Look, there is a promise of ABI compliance for the entire RHEL3 lifetime. Changing from db-4.1.25 to db-4.2.52 just ain't going to happen because there are way too many system (and RHEL3 customer) packages relying on that ABI guarantee. I also have no direct evidence that db-4.2.52 fixes your problem. Supplying a report that db-4.2.52 does fix your problem will only help escalate a "fix". Does perl linked with db-4.2.52 on RHEL3 solve your problem or not? If so, I will attempt to escalate a "fix" into RHEL3.

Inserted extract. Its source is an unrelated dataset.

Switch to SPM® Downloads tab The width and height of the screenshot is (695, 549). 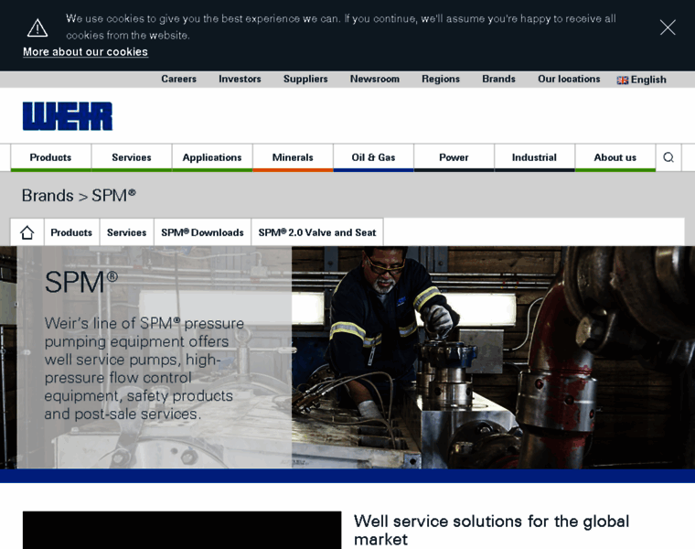coord(203,232)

I don't really care if you stick with db-4.1.25, as long as this particular bug is fixed. Run the script on RH8. It works fine. Run it on RHEL3. It takes forever. Something is broken that needs fixing. I mentioned db 4.2.52 because I did some searches and thought that the info might help you narrow down the problem. The simple fact is that db-4.1.25 on a platform that Red Hat accepts lots of money to support is broken. I don't really care how it is fixes, as long as it *is* fixed. Regards, David.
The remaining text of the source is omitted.